--- Selected excerpt ---
--
Decide how you will mess up the country during your term in government, making sure that you are not swayed from your principles.
They appear to have been telling the truth, at least as I see it.
Thick, lying thieving corrupt ****ers.
Bob Whysman
- Registered: 23 Aug 2013
- Posts: 1,938
Seems rather a lot of qualifications to expect them to have Barrie N.
Surely the Court of Human rights should have a ruling on this as your list probably preludes most of our immigrant saviours having a seat in the British Parliament. This can't be an acceptable interpretation of what the EU rules intended?:

Do nothing and nothing happens.
Keith Sansum1
- Location: london
- Registered: 25 Aug 2010
- Posts: 23,942
Lets look at it from everyones point of view rather than those that are seen as the most corrupt the country has seen.
I go along with Howard
Blair and Maggie will be the most remembered both for negative reasons
ALL POSTS ARE MY OWN PERSONAL VIEWS
Guest 745- Registered: 27 Mar 2012
- Posts: 3,370
She got the sack ,,says it all

Guest 716- Registered: 9 Jun 2011
- Posts: 4,010
Cabinet papers reveal 'secret coal pits closure plan'
Newly released cabinet papers from 1984 reveal mineworkers' union leader Arthur Scargill may have been right to claim there was a "secret hit-list" of more than 70 pits marked for closure.
--
(Target pointing entries)
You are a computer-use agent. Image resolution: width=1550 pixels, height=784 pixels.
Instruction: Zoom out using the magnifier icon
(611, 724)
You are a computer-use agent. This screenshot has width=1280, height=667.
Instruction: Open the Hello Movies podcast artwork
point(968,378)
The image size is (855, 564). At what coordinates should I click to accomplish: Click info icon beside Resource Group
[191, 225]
--
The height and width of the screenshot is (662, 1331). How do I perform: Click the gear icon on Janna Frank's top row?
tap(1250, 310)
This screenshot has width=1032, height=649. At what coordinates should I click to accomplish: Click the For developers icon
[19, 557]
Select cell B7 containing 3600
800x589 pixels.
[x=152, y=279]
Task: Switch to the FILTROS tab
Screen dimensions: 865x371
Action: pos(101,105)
--
--- Goal A ---
Please extract from the entries every line from the one containing "Task: Switch to the FILTROS tab" through the one containing "Action: pos(101,105)", inclusive, and copy them without any change.
--- Goal B ---
Continue the forum thread on British politicians and the 1984 coal pit closures, starting right after its final sentence.
The text and the entries were taken from separate sources.

--- Output A ---
Task: Switch to the FILTROS tab
Screen dimensions: 865x371
Action: pos(101,105)

--- Output B ---
The government and National Coal Board said at the time they wanted to close 20. But the documents reveal a plan to shut 75 mines over three years.
A key adviser to then-PM Margaret Thatcher denies any cover-up claims.
The miners' strike began in March 1984 and did not end until the next year.
Other papers from 1984 reveal warnings of violence outside the Libyan embassy, in which WPC Yvonne Fletcher was killed.
One of the warnings was passed on by the British ambassador in Tripoli, Oliver Miles, who was sceptical about what he was told by Libyan government officials.
And the previously confidential files released on Friday by the National Archives also show the effect of the Brighton bomb on Mrs Thatcher's thinking about Ireland.
line break
'Secret' meeting at No 10
Document marked "Not to be photocopied or circulated outside the private office" recording a meeting attended by seven people, including the prime minister, chancellor, energy secretary and employment secretary, at No 10 about pit closures
A document in the secret files includes an instruction that details of the meeting should not be made public
The year-long miners' strike, which started in March 1984, was characterised by often violent confrontations between police and massed picketing miners.
Continue reading the main story
Long-shot wait for miners' cash
At one stage during the miners' strike the government hoped it might catch red-handed someone from the National Union of Mineworkers (NUM) trying to smuggle a suitcase full of banknotes into Britain.
The union's assets had been seized after the NUM refused to pay fines. But the government thought miners might get financial support from Moscow or eastern Europe, and was trying to prevent the funds getting through.
Cabinet Secretary Sir Robert Armstrong wrote: "If a representative of the NUM could be detected entering this country with a suitcase full of banknotes, it might be possible for him to be stopped and searched at customs."
"Those concerned" (by which he presumably meant Special Branch and MI5) were "exercising vigilance" and on the look-out for anyone from the union going abroad "for the purpose of collecting consignments of notes".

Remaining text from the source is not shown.